§ **Texte fourni**:
Présentation Coupe du monde 2023 : Les Fidji
par La Boucherie

  • 19 August 2023
  • 3

Par Maubec.

 

Tout au long de l’été, la Boucherie Ovalie vous présente en détails les 20 équipes qualifiées pour la Coupe du monde 2023. Basé sur le modèle de ce qui avait été publié dans le livre La Découpe du monde du rugby en 2019, ces fiches pays vous offriront un cocktail de ce que nous savons faire de mieux depuis désormais plus de 10 ans : un savant mélange d’analyses pointues, d’informations approximatives et de blagues douteuses.

 

Fiches déjà publiées :

Le Chili

Le Portugal

La Roumanie

La Namibie

Les Samoa 

L’Écosse

La Géorgie

Le Tonga

L’Uruguay

 

Les Fidji

Notation :

French Fijian Flair : + + + +
Vita Coco : + +
Retour de vacances : – – – –

 

L’emblème :

Ces grands enfants indolents, fantasques athlètes à la morphologie de mutants naturellement doués pour un jeu de rugby imprévisible, et qui ont ce sport (qu’ils pratiquent pieds nus sur la plage dès leur naissance) dans le sang, ont naturellement choisi le plus cliché des symboles possibles pour les représenter : un cocotier.
Nous sommes donc en présence d’une équipe qui possède plus de second degré que 90% des utilisateurs de Twitter (les 10% restants ayant déjà précommandé le 3e tome de la Boucherie Ovalie qui sortira le 23 août).

 

 

L’équipe :

En rugby, les Fidji, ce sont un peu les grands frères des îles du Pacifique : ce sont eux qui partirent en tournée à travers le Pacifique en 1924 pour faire jouer leur premier match aux Samoa et aux Tonga afin de leur montrer comment se massacrer entre soi de façon civilisée. C’est-à-dire avec un ballon.
 
Il faut dire qu’eux avaient mis en place un championnat local depuis 30 ans et pratiquaient déjà depuis plusieurs siècles la bagarre, les guerres tribales, intestines, religieuses, racistes et civiles tout comme le cannibalisme. Il faut d’ailleurs noter que si le reste est toujours d’actualité sur place, le cannibalisme, lui, a cessé à mesure que le rugby se développait. L’hypothèse la plus probable est que les Fidjiens mangeaient à chaque rencontre la moitié de l’équipe vaincue. Pas fous, ils choisissaient plutôt les avants bien dodus que les demis rachitiques ou les trois quarts tout secs. C’est ce qui expliquerait pourquoi ils ont rapidement excellé avec 7 joueurs sur le terrain et eu autant de mal avec le jeu d’avants.

 

Qui a commandé un rôti pour douze ?

 

Les Fidji ont ainsi longtemps été les meilleurs représentants des îles du Pacifique et, en 1987 ils se qualifient logiquement pour les quarts de finale de la première Coupe du monde devant les Argentins et les Italiens. Le staff, les joueurs et les journalistes français découvrent alors le style de jeu de ces joueurs aux noms imprononçables dont ils ignoraient l’existence même la veille de leur affrontement avec le XV de France. Un vrai vent de fraicheur qui ne pourrait absolument plus arriver aujourd’hui avec le professionnalisme puisque la plupart des joueurs évoluent en Europe et que les staffs passent leurs journées à regarder les vidéos des matchs de leurs adversaires. Heureusement il nous reste les journalistes pour conserver ce petit côté amateur du rugby d’antan.

§ **Consigne de l'exercice**:
D'après la présentation de l'équipe des Fidji, quel symbole les Fidjiens ont-ils choisi comme emblème ?

Enregistrements contenus dans un jeu de données:
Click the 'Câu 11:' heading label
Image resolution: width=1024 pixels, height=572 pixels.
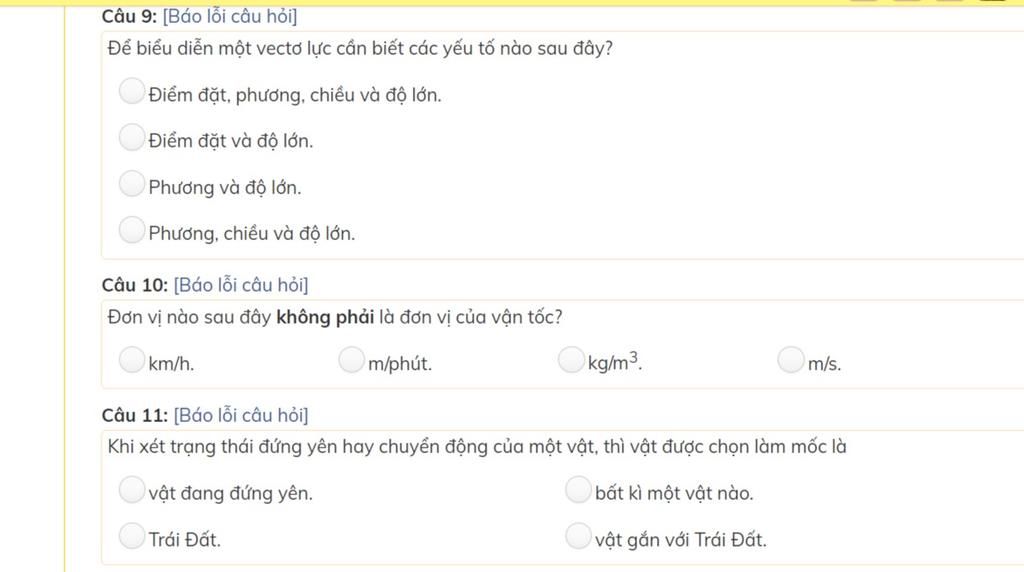(135, 415)
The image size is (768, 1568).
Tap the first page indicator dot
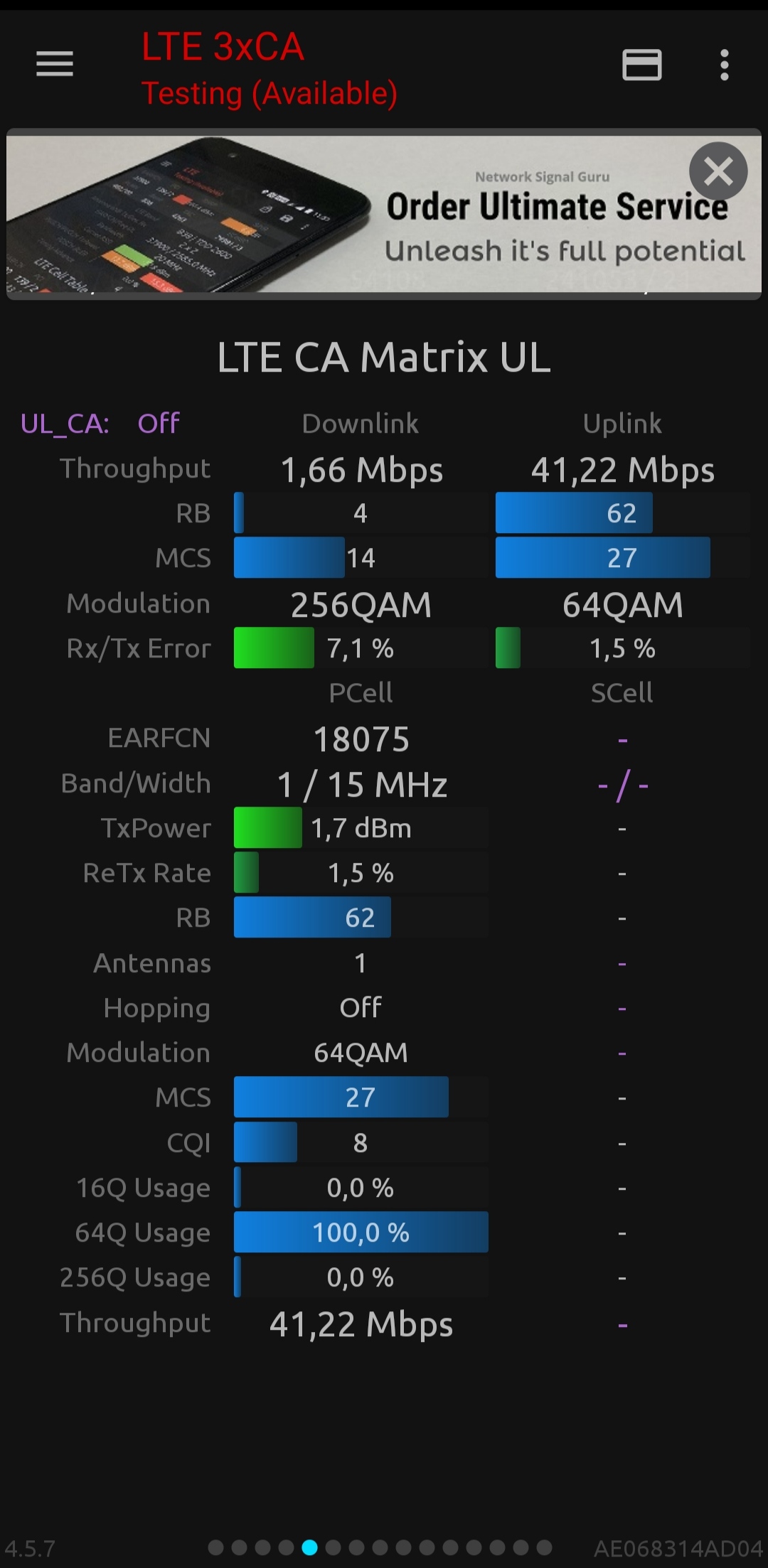216,1547

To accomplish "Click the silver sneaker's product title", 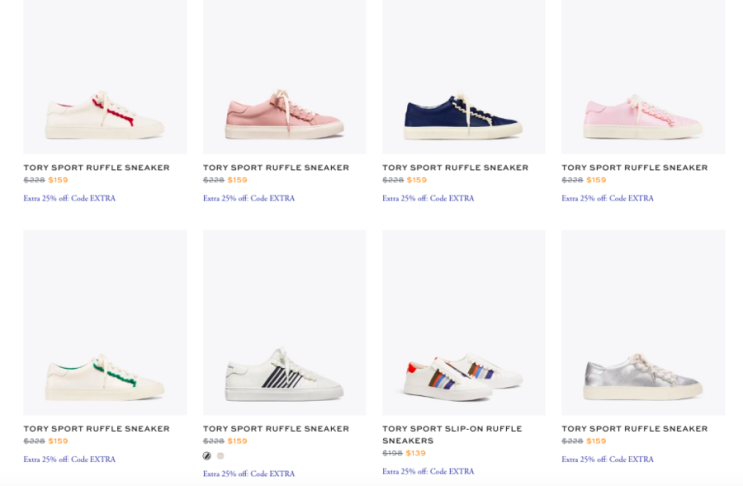I will click(634, 429).
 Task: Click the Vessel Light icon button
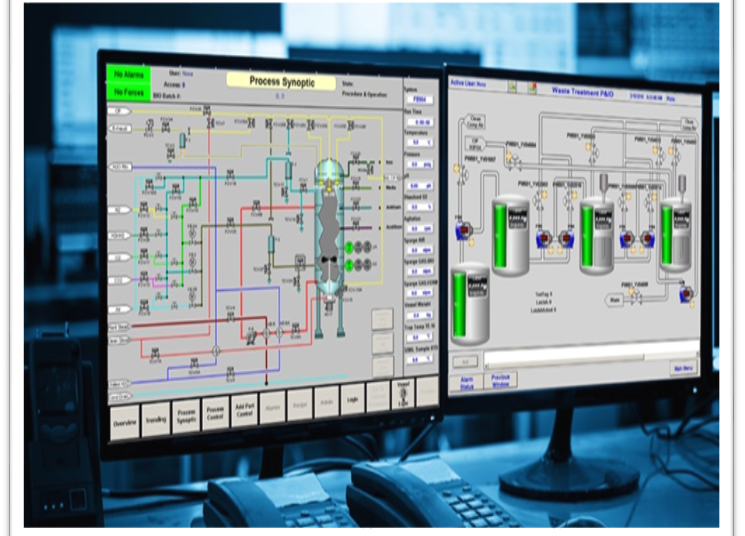(x=404, y=395)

§ **Réponse complète**:
Ils ont choisi un cocotier.